Fatturazione elettronica, numeri in crescita

Continuano a crescere i numeri della fatturazione elettronica verso la pubblica amministrazione. I dati parlano infatti del superamento della soglia delle 130 mila emissioni, con le imprese aderenti al servizio gratuito delle Camere di Commercio che raggiungono oramai quota 37 mila, con una forte partecipazione delle piccole e medie imprese.

I dati di cui sopra – e tanti altri – sono stati resi noti ieri da Unioncamere, e giungono dopo l’entrata in vigore dell’obbligo di invio telematico del 31 marzo 2015, vera leva che ha suscitato l’impennata attesa degli elementi statistici di riferimento. Come confermato da Unioncamere, del totale delle aziende iscritte, oltre nove su dieci hanno meno di 15 addetti e hanno utilizzato il sistema per la registrazione per un numero inferiore alle dieci fatture totali.

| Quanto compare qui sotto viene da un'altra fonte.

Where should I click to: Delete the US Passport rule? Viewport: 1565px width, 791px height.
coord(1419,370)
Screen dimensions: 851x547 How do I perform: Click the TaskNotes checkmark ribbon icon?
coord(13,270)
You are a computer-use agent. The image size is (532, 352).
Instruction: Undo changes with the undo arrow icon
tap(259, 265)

Per quanto concerne la distribuzione geografica, il record di registrazioni spetta alle città di Bolzano, Roma e Trento, all’interno delle quali è altresì possibile trovare anche alcuni dei numeri più alti di imprese aderenti. Unioncamere, a margine delle elaborazioni statistiche, commenta anche che la piattaforma del sistema camerale, accessibile all’indirizzo fattura-pa.infocamere.it, si conferma dunque utile strumento a disposizione delle piccole imprese, che in tal modo possono fare fronte a costo zero all’obbligo di emissione delle fatture per tutti i fornitori della pubblica amministrazione.

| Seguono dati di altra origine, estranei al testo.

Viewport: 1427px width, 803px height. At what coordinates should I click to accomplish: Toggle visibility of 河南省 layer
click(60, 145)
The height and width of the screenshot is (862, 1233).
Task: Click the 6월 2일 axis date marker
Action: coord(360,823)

Il sistema di fatturazione elettronica delle camere di commercio era stato promosso dalla stessa Unioncamere in collaborazione con l’Agenzia per l’Italia digitale (Agid) e realizzato attraverso la società di sistema InfoCamere. Lo scopo di tale sistema gratuito è quello di aprire alle piccole e medie imprese la possibilità di registrarsi al portale elettronico, adempiendo gratuitamente ai vincoli di compilazione, spedizione, gestione e conservazione digitale a norma, per dieci anni, dei documenti contabili, fino a un massimo di 24 all’anno, e delle relative notifiche per annualità.

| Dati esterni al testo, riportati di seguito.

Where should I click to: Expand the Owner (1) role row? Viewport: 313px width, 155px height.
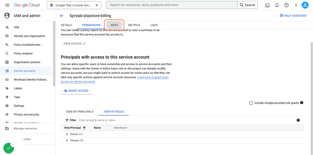(x=67, y=134)
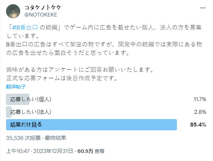Open the #8番出口 hashtag
Screen dimensions: 213x161
click(25, 27)
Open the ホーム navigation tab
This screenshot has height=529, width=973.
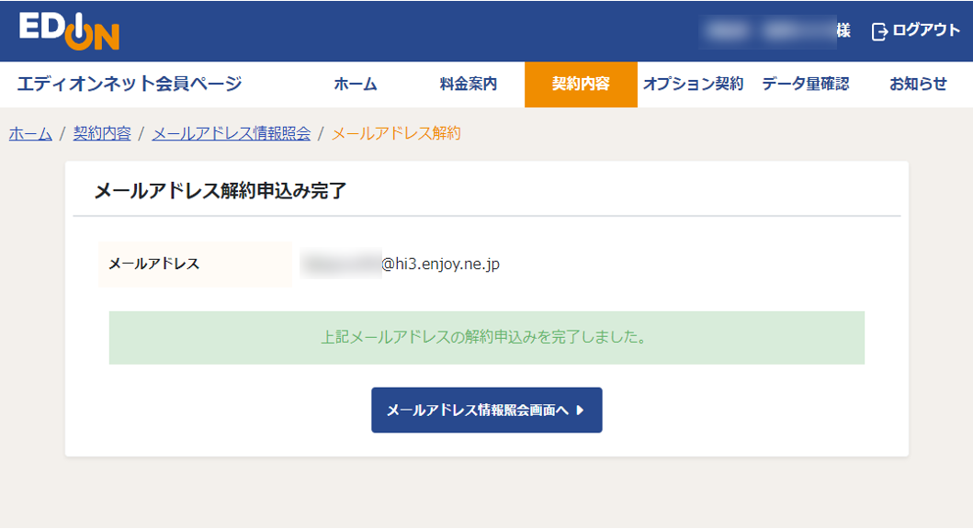tap(356, 84)
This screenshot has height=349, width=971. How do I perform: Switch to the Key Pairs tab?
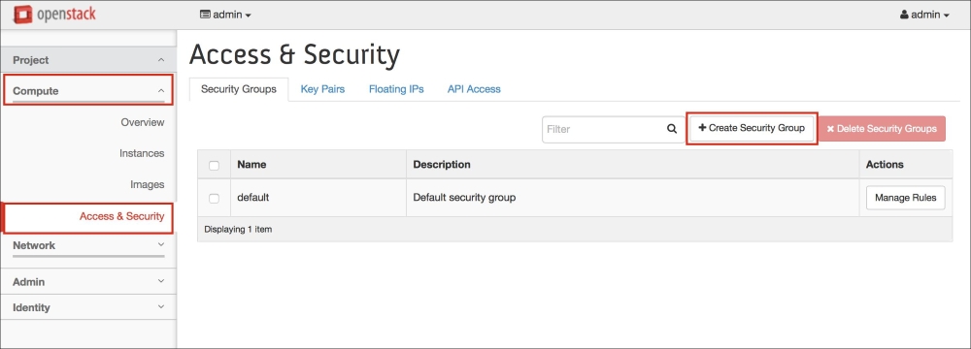(x=322, y=89)
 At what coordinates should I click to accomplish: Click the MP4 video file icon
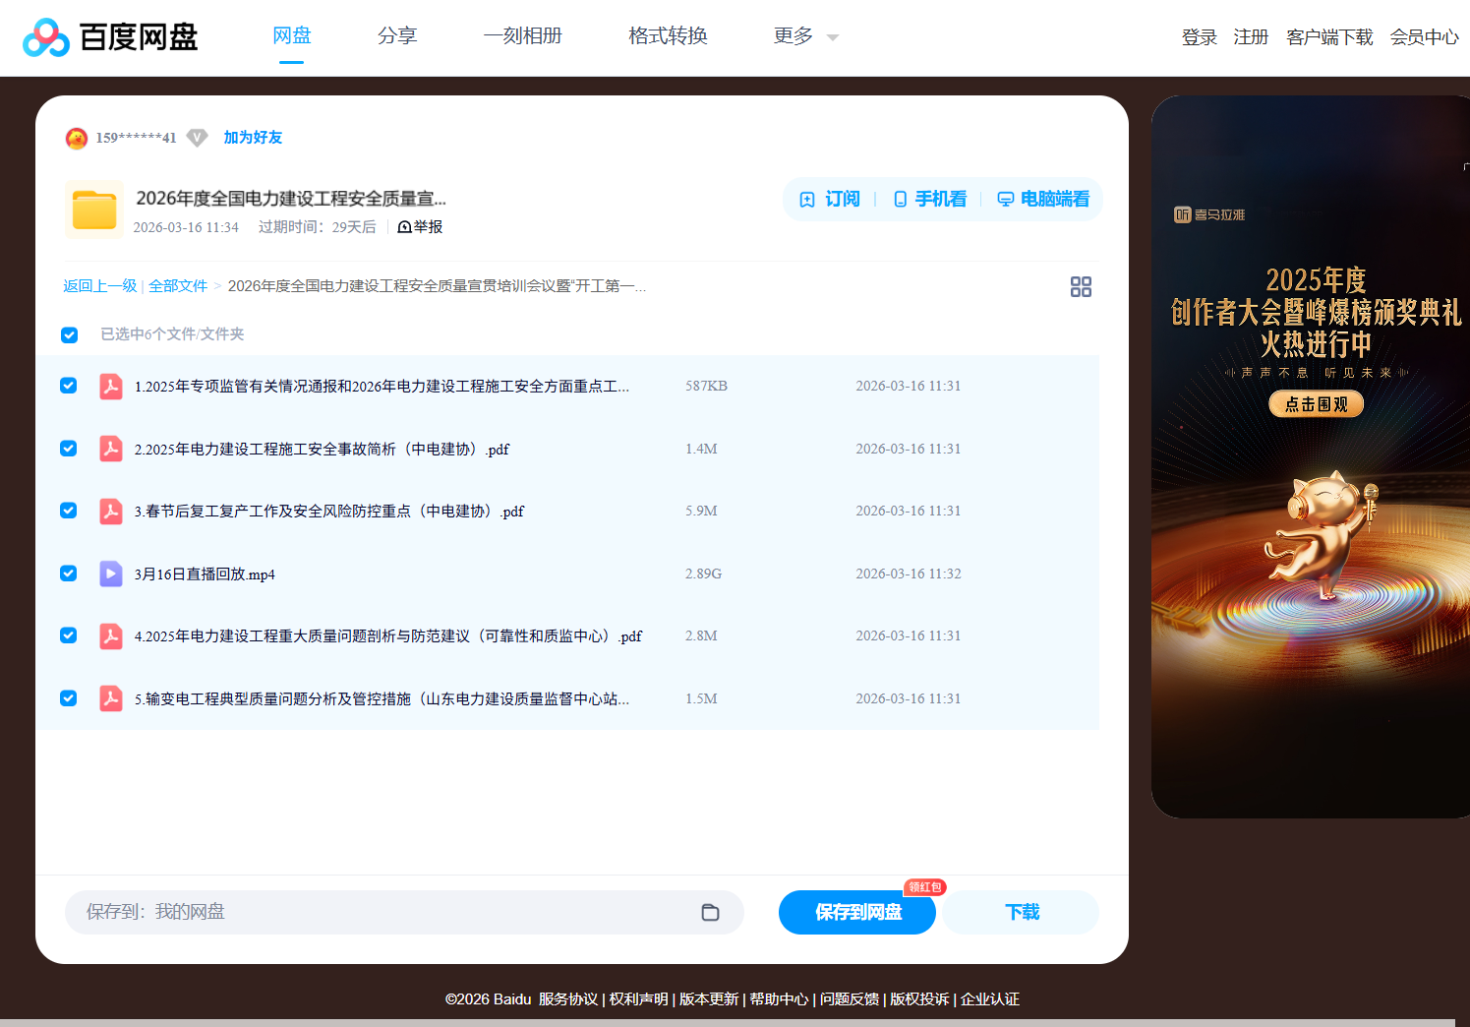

Un sistema che pertanto è ben in grado – statistiche alla mano – di rispondere alle esigenze della maggior parte delle piccole e medie imprese che attualmente si trovano nella situazione di dover emettere fattura nei confronti delle strutture delle pubbliche amministrazioni. Un modo gratuito e piuttosto semplice di rispettare le indicazioni di legge e, nel contempo, iniziare ad apprezzare gli innumerevoli vantaggi che la digitalizzazione dei documenti può garantire a tutti gli imprenditori che desiderano poter disporre di un sistema più ordinato di gestione.

L’iniziativa – ricorda infine il quotidiano Italia Oggi, che si è occupato del tema – si colloca nell’ambito delle misure a supporto della piccola media impresa, secondo quanto previsto dal dm 55/2013.